Following informed consent, measurements of IAP were performed at the bedside within 1 hour of surgery completion. The technique used to measure IAP was based on the method of Kron et al and modified by Cheatham et al and Fusco et al. Briefly, a pressure transducer system was assembled and flushed. A 30-mL syringe was attached to the distal stopcock. The transducer system was connected to the pressure monitoring cable and zeroed at the level of pubic symphysis. The patient was placed in the desired position (supine or semirecumbent). A drainage system was clamped distal to the collection sample port of the Foley catheter. The sampling port was cleansed with alcohol wipe and a transducer was attached.
A syringe with the stopcock turned off was turned toward the patient and the pressure bag was opened. The operator drew 25 mL of saline back to the syringe and turned the stopcock back to the pressure bag. Next, 25 mL of saline was injected into the bladder. Any air seen between the clamp and urinary catheter was expelled by opening the clamp and allowing the saline to flow past it. After the air had been expelled, the catheter was reclamped; 30-60 seconds passed before a pressure reading took place. Respiratory variation was taken into account. All measurements were recorded at the end of the expiration.
The modified method allows the patient’s catheter apparatus to be maintained as a closed system, reducing the risk for catheter-related urinary tract infection and sepsis. Additionally, it minimizes the risk to the health care provider for a needlestick or body fluid exposure while simultaneously decreasing the total time required to obtain an IAP. Criteria for exclusion included previously laboring (prior to cesarean section).
Each patient included in the study had bladder pressures measured in both the supine and semirecumbent positions (head of bed [HOB] elevation: 45 degrees). In the postoperative recovery area, the patient was placed in supine position and the Foley catheter was clamped distal to the sampling port using a previously described closed-system technique. The measuring apparatus was zeroed at the level of the symphysis pubis and the IVP obtained. The catheter clamp was released and the patient was then placed in semirecumbent position via manipulation of the head of the recovery bed. Once again, the catheter was clamped, the apparatus was zeroed at the level of the symphysis pubis and an IVP obtained. Measurements were recorded at the end of inspiration.
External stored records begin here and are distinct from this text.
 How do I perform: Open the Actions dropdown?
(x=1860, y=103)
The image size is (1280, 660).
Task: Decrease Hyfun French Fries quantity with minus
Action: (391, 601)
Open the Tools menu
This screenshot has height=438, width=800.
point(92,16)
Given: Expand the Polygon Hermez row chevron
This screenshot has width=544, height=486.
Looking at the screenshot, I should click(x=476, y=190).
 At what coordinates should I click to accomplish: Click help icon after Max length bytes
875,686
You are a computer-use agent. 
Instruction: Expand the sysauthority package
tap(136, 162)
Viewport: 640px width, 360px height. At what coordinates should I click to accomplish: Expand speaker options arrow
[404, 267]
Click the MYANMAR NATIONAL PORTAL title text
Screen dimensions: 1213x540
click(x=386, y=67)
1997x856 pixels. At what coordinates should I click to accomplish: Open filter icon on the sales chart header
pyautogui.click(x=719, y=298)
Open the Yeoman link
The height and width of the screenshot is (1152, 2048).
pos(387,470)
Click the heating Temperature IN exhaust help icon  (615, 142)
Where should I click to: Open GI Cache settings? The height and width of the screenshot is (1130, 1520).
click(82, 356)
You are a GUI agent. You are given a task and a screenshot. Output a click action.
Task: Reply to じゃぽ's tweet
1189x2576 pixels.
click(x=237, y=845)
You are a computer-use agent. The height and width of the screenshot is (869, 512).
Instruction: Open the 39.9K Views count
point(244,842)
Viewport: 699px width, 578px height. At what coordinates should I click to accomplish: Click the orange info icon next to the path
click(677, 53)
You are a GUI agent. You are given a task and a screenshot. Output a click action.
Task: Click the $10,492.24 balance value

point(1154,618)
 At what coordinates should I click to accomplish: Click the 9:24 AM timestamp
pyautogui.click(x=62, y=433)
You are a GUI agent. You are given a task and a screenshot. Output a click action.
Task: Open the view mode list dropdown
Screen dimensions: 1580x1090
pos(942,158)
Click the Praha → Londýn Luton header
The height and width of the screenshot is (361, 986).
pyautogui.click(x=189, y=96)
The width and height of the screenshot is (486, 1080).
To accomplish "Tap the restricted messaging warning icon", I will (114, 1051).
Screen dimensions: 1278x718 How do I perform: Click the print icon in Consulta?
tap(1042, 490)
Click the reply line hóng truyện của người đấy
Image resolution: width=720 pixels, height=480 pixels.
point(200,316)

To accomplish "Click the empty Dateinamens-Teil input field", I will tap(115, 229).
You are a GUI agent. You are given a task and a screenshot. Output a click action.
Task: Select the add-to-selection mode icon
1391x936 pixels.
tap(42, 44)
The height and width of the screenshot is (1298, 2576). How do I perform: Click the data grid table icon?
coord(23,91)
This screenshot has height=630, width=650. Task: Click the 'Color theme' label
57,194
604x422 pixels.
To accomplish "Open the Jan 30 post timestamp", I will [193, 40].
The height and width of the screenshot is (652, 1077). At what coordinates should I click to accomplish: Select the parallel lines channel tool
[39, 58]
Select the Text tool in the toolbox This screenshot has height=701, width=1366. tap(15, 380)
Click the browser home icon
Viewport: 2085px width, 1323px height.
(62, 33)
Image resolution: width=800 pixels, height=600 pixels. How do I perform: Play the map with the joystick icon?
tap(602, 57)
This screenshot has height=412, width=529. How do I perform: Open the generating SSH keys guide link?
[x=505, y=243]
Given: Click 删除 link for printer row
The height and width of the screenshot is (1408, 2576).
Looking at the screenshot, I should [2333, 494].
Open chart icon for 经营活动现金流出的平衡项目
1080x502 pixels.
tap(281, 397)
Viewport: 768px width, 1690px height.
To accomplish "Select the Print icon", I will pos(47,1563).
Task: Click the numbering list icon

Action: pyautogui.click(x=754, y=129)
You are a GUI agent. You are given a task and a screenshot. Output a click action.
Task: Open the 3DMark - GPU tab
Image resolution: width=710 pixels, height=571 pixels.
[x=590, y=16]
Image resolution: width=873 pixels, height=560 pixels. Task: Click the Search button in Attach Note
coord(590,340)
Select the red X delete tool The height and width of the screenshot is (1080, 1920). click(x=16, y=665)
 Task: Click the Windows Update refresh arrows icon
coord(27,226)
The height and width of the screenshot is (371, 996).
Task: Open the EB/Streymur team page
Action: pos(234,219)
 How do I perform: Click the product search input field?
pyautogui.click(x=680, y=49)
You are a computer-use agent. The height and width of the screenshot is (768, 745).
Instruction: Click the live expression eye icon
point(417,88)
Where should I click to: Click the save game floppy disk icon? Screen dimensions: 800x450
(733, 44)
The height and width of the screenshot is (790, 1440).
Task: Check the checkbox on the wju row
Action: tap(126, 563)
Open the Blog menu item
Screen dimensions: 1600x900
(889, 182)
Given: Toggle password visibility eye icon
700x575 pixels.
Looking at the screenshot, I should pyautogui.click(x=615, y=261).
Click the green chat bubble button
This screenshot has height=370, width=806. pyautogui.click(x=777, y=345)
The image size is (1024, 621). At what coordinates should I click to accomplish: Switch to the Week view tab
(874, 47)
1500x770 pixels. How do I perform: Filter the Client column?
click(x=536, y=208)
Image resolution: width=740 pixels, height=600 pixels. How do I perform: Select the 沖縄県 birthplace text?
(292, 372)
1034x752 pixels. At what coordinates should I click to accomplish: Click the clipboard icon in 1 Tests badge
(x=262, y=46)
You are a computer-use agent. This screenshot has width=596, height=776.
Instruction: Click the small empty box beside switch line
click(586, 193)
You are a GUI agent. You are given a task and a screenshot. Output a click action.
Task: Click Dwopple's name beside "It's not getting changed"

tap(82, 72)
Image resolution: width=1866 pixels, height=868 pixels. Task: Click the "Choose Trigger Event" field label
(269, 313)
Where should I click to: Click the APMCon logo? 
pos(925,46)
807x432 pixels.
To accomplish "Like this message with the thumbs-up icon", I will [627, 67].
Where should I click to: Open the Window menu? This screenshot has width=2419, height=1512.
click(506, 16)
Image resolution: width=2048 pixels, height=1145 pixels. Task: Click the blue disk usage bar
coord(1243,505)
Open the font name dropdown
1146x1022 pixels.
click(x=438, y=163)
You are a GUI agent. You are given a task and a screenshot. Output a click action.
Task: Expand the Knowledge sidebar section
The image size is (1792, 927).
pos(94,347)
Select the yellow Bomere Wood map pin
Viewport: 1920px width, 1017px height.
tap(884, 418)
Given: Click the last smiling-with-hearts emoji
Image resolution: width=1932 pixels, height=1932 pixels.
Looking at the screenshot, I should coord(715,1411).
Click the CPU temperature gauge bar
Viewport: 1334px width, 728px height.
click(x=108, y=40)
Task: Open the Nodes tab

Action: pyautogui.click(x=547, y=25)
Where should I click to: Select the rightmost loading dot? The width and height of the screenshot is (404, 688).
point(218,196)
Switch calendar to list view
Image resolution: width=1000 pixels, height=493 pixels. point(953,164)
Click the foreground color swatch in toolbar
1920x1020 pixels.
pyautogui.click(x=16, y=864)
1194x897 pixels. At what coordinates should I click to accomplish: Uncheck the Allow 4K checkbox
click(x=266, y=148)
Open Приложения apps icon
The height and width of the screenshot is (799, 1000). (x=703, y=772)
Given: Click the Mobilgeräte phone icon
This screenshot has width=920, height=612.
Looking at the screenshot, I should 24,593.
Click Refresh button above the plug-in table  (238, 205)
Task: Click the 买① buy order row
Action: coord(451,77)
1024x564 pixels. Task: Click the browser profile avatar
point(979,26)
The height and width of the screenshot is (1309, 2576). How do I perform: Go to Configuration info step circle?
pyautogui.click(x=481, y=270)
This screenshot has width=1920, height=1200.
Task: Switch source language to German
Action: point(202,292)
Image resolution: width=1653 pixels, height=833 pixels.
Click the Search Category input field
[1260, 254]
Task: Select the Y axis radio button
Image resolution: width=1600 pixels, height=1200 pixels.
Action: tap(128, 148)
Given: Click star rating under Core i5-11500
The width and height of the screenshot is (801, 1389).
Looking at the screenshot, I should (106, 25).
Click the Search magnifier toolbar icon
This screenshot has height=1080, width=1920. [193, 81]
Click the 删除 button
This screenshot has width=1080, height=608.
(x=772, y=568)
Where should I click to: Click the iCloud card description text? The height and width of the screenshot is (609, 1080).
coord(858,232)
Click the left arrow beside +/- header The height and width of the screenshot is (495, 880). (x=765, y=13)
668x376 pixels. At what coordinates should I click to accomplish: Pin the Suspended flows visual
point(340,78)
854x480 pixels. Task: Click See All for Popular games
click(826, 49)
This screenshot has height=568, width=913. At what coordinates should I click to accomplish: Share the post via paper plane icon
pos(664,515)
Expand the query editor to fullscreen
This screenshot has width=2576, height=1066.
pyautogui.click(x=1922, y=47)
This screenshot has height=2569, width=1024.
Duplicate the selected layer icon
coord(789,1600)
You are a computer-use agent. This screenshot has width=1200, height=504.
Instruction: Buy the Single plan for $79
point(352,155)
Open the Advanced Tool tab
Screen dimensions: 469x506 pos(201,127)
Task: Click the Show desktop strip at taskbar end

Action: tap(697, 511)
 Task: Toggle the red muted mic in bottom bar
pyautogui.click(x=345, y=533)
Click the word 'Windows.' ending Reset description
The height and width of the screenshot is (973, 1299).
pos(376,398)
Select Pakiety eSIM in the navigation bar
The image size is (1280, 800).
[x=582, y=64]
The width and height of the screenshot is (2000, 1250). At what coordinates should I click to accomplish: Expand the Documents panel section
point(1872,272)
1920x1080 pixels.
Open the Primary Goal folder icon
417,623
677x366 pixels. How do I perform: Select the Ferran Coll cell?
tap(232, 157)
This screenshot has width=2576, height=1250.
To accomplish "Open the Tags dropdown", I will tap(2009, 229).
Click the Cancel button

Data were analyzed using standard statistical methods. Descriptive statistics including means, ranges, and SD were used to describe the maximum IAP measurements for each subject. Fisher’s exact test, Student t test, and regression analysis were used as appropriate. A P value of < .05 was considered significant for all tests.
Results
A total of 21 patients were enrolled to the study ( Table ). Patients had significantly higher IAP in semirecumbent position compared to supine position (mean IAP: supine, 6.4 ± 5.2 mm Hg; semirecumbent, 11.6 ± 7.2 mm Hg; P < .05) ( Figure ). IAP was significantly correlated to prepregnancy BMI and this was not affected by estimated gestational age at the time of delivery (supine, adjusted r 2 = 0.46, P = .004; semirecumbent, r 2 = 0.37, P = .004). Patients with arterial hypertension had higher BMI (37.3 ± 10.0 vs 33.3 ± 7.7) and were delivered earlier (estimated gestational age: 35.2 ± 5.5 weeks vs 37.4 ± 3.0 weeks). Increasing gravidity was associated with decreasing IAP (beta = –0.42). However, these differences did not reach statistical significance. Compared to patients with normal arterial blood pressure, there was increased IAP both in supine and semirecumbent positions in pregnancies complicated with arterial hypertensive disorders, although these relationships were not significant when results were controlled for BMI.